:: RECORDS SHOWN ::
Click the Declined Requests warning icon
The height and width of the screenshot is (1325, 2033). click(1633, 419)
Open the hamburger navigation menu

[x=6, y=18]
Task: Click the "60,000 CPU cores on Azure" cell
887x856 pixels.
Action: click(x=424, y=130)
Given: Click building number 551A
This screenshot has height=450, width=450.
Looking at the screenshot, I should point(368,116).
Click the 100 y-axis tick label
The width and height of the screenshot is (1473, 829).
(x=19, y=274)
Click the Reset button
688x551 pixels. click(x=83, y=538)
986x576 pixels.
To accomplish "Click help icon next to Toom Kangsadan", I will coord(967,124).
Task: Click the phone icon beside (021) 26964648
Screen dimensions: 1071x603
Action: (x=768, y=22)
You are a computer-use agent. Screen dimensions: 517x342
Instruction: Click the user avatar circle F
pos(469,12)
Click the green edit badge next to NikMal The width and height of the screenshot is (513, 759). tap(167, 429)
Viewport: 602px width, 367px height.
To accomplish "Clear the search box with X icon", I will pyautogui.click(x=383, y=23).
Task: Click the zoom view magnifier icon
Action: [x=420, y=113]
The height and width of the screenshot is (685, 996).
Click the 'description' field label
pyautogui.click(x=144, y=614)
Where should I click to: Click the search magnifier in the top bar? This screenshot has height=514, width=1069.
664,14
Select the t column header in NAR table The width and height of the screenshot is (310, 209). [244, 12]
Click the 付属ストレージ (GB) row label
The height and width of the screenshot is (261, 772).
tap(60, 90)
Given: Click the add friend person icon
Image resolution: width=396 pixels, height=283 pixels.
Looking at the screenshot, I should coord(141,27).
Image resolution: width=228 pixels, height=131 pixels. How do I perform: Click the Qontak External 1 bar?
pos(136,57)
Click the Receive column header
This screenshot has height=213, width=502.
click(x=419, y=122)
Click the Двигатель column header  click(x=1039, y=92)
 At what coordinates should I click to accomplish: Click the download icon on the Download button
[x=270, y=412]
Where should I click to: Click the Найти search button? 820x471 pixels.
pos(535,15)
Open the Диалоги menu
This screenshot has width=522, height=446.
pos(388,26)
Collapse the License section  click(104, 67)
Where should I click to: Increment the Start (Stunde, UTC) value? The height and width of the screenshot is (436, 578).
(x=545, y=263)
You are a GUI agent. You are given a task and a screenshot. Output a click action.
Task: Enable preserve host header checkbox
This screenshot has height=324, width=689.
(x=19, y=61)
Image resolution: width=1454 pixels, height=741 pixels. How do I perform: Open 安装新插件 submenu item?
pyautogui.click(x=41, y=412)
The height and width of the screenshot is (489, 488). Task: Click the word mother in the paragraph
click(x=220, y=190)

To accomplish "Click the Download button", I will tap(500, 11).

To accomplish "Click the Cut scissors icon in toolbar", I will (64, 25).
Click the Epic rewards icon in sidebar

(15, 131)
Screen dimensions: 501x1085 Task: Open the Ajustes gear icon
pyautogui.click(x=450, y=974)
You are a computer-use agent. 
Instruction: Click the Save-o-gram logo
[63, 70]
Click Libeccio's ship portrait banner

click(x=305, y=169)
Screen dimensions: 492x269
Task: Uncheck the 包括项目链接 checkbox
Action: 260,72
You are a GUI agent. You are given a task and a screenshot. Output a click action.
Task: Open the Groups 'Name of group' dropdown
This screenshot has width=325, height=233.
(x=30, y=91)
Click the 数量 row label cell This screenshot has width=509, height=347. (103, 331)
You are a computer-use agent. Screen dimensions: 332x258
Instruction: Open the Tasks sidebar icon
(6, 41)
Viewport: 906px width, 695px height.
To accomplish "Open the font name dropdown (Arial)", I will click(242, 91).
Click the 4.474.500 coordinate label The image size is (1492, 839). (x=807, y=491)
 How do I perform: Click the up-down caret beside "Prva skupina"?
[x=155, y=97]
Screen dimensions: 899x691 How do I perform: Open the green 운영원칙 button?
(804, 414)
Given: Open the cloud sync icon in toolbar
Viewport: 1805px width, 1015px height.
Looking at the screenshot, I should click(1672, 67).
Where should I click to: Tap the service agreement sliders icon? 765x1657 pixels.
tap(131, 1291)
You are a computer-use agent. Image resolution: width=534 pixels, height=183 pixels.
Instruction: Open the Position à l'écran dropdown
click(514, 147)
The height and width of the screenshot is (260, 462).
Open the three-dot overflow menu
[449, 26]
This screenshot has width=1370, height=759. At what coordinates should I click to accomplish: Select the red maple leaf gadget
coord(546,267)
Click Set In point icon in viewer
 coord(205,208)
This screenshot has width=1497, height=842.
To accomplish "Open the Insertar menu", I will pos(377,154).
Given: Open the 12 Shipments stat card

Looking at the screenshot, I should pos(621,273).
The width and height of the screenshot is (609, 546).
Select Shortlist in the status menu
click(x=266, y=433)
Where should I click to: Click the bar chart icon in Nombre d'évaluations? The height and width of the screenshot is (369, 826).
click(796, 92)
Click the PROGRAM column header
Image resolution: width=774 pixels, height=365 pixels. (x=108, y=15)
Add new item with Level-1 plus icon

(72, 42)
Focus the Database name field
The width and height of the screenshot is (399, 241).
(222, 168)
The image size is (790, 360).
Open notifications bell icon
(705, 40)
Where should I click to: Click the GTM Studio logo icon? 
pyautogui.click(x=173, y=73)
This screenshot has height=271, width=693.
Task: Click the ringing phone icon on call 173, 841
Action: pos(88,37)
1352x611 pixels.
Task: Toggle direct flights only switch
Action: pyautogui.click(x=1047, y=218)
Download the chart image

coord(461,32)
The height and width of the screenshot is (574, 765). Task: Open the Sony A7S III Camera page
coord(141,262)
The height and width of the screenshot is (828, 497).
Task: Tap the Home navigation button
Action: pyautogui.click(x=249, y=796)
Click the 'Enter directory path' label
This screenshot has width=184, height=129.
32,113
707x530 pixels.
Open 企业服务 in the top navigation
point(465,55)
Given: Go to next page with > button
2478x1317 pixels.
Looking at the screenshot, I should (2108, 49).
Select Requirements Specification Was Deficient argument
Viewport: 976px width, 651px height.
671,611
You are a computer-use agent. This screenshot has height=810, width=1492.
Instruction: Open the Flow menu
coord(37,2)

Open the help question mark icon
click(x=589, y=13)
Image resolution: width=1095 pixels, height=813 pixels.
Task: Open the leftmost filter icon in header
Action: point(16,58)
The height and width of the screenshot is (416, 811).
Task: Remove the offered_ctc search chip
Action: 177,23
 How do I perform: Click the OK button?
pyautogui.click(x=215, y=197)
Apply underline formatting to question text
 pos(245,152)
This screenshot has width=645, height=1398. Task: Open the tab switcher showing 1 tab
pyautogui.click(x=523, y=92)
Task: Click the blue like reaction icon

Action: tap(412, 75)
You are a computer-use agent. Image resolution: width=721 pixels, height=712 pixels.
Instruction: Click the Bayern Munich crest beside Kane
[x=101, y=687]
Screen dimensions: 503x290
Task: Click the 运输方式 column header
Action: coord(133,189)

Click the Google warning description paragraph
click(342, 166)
:::
Reproduce the material above verbatim, every line in its original order.

Click the Declined Requests warning icon
The height and width of the screenshot is (1325, 2033). click(1633, 419)
Open the hamburger navigation menu

[x=6, y=18]
Task: Click the "60,000 CPU cores on Azure" cell
887x856 pixels.
Action: click(x=424, y=130)
Given: Click building number 551A
This screenshot has height=450, width=450.
Looking at the screenshot, I should point(368,116).
Click the 100 y-axis tick label
The width and height of the screenshot is (1473, 829).
(x=19, y=274)
Click the Reset button
688x551 pixels. click(x=83, y=538)
986x576 pixels.
To accomplish "Click help icon next to Toom Kangsadan", I will coord(967,124).
Task: Click the phone icon beside (021) 26964648
Screen dimensions: 1071x603
Action: (x=768, y=22)
You are a computer-use agent. Screen dimensions: 517x342
Instruction: Click the user avatar circle F
pos(469,12)
Click the green edit badge next to NikMal The width and height of the screenshot is (513, 759). tap(167, 429)
Viewport: 602px width, 367px height.
To accomplish "Clear the search box with X icon", I will pyautogui.click(x=383, y=23).
Task: Click the zoom view magnifier icon
Action: [x=420, y=113]
The height and width of the screenshot is (685, 996).
Click the 'description' field label
pyautogui.click(x=144, y=614)
Where should I click to: Click the search magnifier in the top bar? This screenshot has height=514, width=1069.
664,14
Select the t column header in NAR table The width and height of the screenshot is (310, 209). [244, 12]
Click the 付属ストレージ (GB) row label
The height and width of the screenshot is (261, 772).
tap(60, 90)
Given: Click the add friend person icon
Image resolution: width=396 pixels, height=283 pixels.
Looking at the screenshot, I should coord(141,27).
Image resolution: width=228 pixels, height=131 pixels. How do I perform: Click the Qontak External 1 bar?
pos(136,57)
Click the Receive column header
This screenshot has height=213, width=502.
click(x=419, y=122)
Click the Двигатель column header  click(x=1039, y=92)
 At what coordinates should I click to accomplish: Click the download icon on the Download button
[x=270, y=412]
Where should I click to: Click the Найти search button? 820x471 pixels.
pos(535,15)
Open the Диалоги menu
This screenshot has width=522, height=446.
pos(388,26)
Collapse the License section  click(104, 67)
Where should I click to: Increment the Start (Stunde, UTC) value? The height and width of the screenshot is (436, 578).
(x=545, y=263)
You are a GUI agent. You are given a task and a screenshot. Output a click action.
Task: Enable preserve host header checkbox
This screenshot has height=324, width=689.
(x=19, y=61)
Image resolution: width=1454 pixels, height=741 pixels. How do I perform: Open 安装新插件 submenu item?
pyautogui.click(x=41, y=412)
The height and width of the screenshot is (489, 488). Task: Click the word mother in the paragraph
click(x=220, y=190)

To accomplish "Click the Download button", I will tap(500, 11).

To accomplish "Click the Cut scissors icon in toolbar", I will (64, 25).
Click the Epic rewards icon in sidebar

(15, 131)
Screen dimensions: 501x1085 Task: Open the Ajustes gear icon
pyautogui.click(x=450, y=974)
You are a computer-use agent. 
Instruction: Click the Save-o-gram logo
[63, 70]
Click Libeccio's ship portrait banner

click(x=305, y=169)
Screen dimensions: 492x269
Task: Uncheck the 包括项目链接 checkbox
Action: 260,72
You are a GUI agent. You are given a task and a screenshot. Output a click action.
Task: Open the Groups 'Name of group' dropdown
This screenshot has width=325, height=233.
(x=30, y=91)
Click the 数量 row label cell This screenshot has width=509, height=347. (103, 331)
You are a computer-use agent. Screen dimensions: 332x258
Instruction: Open the Tasks sidebar icon
(6, 41)
Viewport: 906px width, 695px height.
To accomplish "Open the font name dropdown (Arial)", I will click(242, 91).
Click the 4.474.500 coordinate label The image size is (1492, 839). (x=807, y=491)
 How do I perform: Click the up-down caret beside "Prva skupina"?
[x=155, y=97]
Screen dimensions: 899x691 How do I perform: Open the green 운영원칙 button?
(804, 414)
Given: Open the cloud sync icon in toolbar
Viewport: 1805px width, 1015px height.
Looking at the screenshot, I should click(1672, 67).
Where should I click to: Tap the service agreement sliders icon? 765x1657 pixels.
tap(131, 1291)
You are a computer-use agent. Image resolution: width=534 pixels, height=183 pixels.
Instruction: Open the Position à l'écran dropdown
click(514, 147)
The height and width of the screenshot is (260, 462).
Open the three-dot overflow menu
[449, 26]
This screenshot has width=1370, height=759. At what coordinates should I click to accomplish: Select the red maple leaf gadget
coord(546,267)
Click Set In point icon in viewer
 coord(205,208)
This screenshot has width=1497, height=842.
To accomplish "Open the Insertar menu", I will pos(377,154).
Given: Open the 12 Shipments stat card

Looking at the screenshot, I should pos(621,273).
The width and height of the screenshot is (609, 546).
Select Shortlist in the status menu
click(x=266, y=433)
Where should I click to: Click the bar chart icon in Nombre d'évaluations? The height and width of the screenshot is (369, 826).
click(796, 92)
Click the PROGRAM column header
Image resolution: width=774 pixels, height=365 pixels. (x=108, y=15)
Add new item with Level-1 plus icon

(72, 42)
Focus the Database name field
The width and height of the screenshot is (399, 241).
(222, 168)
The image size is (790, 360).
Open notifications bell icon
(705, 40)
Where should I click to: Click the GTM Studio logo icon? 
pyautogui.click(x=173, y=73)
This screenshot has height=271, width=693.
Task: Click the ringing phone icon on call 173, 841
Action: pos(88,37)
1352x611 pixels.
Task: Toggle direct flights only switch
Action: pyautogui.click(x=1047, y=218)
Download the chart image

coord(461,32)
The height and width of the screenshot is (574, 765). Task: Open the Sony A7S III Camera page
coord(141,262)
The height and width of the screenshot is (828, 497).
Task: Tap the Home navigation button
Action: pyautogui.click(x=249, y=796)
Click the 'Enter directory path' label
This screenshot has width=184, height=129.
32,113
707x530 pixels.
Open 企业服务 in the top navigation
point(465,55)
Given: Go to next page with > button
2478x1317 pixels.
Looking at the screenshot, I should (2108, 49).
Select Requirements Specification Was Deficient argument
Viewport: 976px width, 651px height.
671,611
You are a computer-use agent. This screenshot has height=810, width=1492.
Instruction: Open the Flow menu
coord(37,2)

Open the help question mark icon
click(x=589, y=13)
Image resolution: width=1095 pixels, height=813 pixels.
Task: Open the leftmost filter icon in header
Action: point(16,58)
The height and width of the screenshot is (416, 811).
Task: Remove the offered_ctc search chip
Action: 177,23
 How do I perform: Click the OK button?
pyautogui.click(x=215, y=197)
Apply underline formatting to question text
 pos(245,152)
This screenshot has width=645, height=1398. Task: Open the tab switcher showing 1 tab
pyautogui.click(x=523, y=92)
Task: Click the blue like reaction icon

Action: tap(412, 75)
You are a computer-use agent. Image resolution: width=721 pixels, height=712 pixels.
Instruction: Click the Bayern Munich crest beside Kane
[x=101, y=687]
Screen dimensions: 503x290
Task: Click the 运输方式 column header
Action: coord(133,189)

Click the Google warning description paragraph
click(342, 166)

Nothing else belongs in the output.